-------- MATERIAL SHOWN --------

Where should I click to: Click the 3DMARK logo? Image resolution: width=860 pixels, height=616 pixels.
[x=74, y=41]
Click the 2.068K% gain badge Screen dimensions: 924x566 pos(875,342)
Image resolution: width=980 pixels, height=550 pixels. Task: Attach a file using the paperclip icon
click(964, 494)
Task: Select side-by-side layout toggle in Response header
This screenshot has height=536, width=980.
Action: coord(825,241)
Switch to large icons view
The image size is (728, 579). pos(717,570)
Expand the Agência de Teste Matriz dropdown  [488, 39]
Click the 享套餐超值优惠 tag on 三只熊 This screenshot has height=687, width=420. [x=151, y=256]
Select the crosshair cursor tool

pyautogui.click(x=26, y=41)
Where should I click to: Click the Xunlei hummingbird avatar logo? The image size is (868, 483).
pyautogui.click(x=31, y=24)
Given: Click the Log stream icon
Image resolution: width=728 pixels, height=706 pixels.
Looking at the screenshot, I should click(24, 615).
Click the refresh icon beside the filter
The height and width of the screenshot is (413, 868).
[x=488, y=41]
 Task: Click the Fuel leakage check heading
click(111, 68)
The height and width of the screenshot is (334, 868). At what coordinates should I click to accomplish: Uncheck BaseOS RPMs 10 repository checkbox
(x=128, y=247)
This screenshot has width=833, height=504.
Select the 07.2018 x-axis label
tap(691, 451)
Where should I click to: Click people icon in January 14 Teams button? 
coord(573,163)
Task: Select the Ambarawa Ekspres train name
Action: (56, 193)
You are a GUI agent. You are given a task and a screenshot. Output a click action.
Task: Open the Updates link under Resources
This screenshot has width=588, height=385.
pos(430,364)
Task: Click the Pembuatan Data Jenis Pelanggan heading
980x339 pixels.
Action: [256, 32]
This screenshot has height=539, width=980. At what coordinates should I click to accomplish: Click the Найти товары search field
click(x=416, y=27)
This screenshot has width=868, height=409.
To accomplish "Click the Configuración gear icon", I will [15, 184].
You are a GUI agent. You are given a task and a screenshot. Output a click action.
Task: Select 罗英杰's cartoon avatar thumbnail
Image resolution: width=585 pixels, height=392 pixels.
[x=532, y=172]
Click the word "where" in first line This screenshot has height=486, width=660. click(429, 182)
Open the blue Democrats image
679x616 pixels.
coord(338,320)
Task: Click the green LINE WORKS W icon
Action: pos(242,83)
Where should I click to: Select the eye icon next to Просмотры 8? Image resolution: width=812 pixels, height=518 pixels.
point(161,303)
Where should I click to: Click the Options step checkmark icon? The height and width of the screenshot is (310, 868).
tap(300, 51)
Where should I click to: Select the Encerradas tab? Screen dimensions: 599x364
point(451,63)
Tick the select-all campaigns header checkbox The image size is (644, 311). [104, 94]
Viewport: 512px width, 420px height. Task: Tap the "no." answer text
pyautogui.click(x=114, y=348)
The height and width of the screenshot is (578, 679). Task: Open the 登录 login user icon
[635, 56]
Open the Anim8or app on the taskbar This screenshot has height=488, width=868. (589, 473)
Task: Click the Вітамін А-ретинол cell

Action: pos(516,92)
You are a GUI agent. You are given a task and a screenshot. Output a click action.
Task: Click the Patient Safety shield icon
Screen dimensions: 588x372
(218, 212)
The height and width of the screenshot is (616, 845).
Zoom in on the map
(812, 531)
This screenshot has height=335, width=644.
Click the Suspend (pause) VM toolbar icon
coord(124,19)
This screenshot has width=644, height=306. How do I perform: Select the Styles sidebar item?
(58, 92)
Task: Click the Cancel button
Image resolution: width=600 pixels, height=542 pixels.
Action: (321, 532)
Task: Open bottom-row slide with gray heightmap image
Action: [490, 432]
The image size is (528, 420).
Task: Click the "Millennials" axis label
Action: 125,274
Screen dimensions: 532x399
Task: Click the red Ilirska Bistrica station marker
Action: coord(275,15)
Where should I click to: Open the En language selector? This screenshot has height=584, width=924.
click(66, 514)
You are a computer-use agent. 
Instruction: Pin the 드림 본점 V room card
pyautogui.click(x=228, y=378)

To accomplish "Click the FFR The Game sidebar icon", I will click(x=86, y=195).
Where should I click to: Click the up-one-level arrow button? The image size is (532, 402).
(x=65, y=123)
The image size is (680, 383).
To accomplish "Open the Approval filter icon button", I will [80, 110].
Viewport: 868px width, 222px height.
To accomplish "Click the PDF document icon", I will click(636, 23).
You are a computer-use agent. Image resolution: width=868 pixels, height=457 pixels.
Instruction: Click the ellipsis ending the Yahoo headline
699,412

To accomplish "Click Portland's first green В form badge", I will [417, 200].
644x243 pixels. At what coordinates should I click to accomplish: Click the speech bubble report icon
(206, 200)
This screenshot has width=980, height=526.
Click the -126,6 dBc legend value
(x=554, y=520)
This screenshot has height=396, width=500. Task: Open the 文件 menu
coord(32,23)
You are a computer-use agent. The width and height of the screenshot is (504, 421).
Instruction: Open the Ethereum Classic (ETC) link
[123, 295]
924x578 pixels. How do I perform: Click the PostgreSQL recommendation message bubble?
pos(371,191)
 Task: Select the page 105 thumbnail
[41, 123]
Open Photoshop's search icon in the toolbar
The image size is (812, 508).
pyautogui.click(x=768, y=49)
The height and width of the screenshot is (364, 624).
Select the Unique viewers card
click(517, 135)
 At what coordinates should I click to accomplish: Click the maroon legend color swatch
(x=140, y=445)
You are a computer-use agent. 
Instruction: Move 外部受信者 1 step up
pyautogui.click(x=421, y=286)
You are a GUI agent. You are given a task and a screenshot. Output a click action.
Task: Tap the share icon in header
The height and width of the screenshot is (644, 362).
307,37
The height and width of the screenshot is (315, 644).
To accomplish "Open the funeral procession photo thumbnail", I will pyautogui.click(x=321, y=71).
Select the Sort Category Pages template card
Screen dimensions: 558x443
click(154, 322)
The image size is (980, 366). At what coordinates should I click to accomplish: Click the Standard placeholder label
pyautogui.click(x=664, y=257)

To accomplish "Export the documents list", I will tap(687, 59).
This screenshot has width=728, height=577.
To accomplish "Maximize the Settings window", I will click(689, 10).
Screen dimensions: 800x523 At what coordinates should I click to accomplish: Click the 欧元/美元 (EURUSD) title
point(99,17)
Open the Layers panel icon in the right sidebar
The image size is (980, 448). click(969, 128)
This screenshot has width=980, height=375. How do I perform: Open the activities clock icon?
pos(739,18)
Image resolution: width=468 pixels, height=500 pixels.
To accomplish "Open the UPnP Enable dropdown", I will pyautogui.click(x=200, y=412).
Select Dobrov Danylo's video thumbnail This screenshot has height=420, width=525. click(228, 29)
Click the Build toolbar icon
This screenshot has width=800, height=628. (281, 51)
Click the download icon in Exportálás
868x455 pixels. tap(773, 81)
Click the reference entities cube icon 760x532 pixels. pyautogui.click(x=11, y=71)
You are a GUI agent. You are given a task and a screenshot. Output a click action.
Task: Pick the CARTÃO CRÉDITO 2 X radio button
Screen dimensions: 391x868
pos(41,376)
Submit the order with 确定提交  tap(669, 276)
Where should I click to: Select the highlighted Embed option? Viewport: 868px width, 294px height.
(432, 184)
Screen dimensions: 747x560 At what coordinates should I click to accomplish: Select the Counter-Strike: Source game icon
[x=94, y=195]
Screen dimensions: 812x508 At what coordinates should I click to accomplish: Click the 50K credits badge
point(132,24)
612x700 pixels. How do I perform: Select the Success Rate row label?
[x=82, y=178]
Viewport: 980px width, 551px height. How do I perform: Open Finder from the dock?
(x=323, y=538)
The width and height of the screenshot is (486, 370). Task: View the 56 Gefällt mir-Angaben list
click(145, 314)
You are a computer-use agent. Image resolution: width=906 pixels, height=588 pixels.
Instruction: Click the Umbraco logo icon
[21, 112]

--------

§ PROBLEM REQUIREMENTS
Would you copy, unchanged, the stretch of the records above that begins at the line containing "Click the -126,6 dBc legend value" and ends at the line containing "The height and width of the screenshot is (315, 644).", and only that?

§ ANSWER TO THIS PROBLEM
Click the -126,6 dBc legend value
(x=554, y=520)
This screenshot has height=396, width=500. Task: Open the 文件 menu
coord(32,23)
You are a computer-use agent. The width and height of the screenshot is (504, 421).
Instruction: Open the Ethereum Classic (ETC) link
[123, 295]
924x578 pixels. How do I perform: Click the PostgreSQL recommendation message bubble?
pos(371,191)
 Task: Select the page 105 thumbnail
[41, 123]
Open Photoshop's search icon in the toolbar
The image size is (812, 508).
pyautogui.click(x=768, y=49)
The height and width of the screenshot is (364, 624).
Select the Unique viewers card
click(517, 135)
 At what coordinates should I click to accomplish: Click the maroon legend color swatch
(x=140, y=445)
You are a computer-use agent. 
Instruction: Move 外部受信者 1 step up
pyautogui.click(x=421, y=286)
You are a GUI agent. You are given a task and a screenshot. Output a click action.
Task: Tap the share icon in header
The height and width of the screenshot is (644, 362).
307,37
The height and width of the screenshot is (315, 644).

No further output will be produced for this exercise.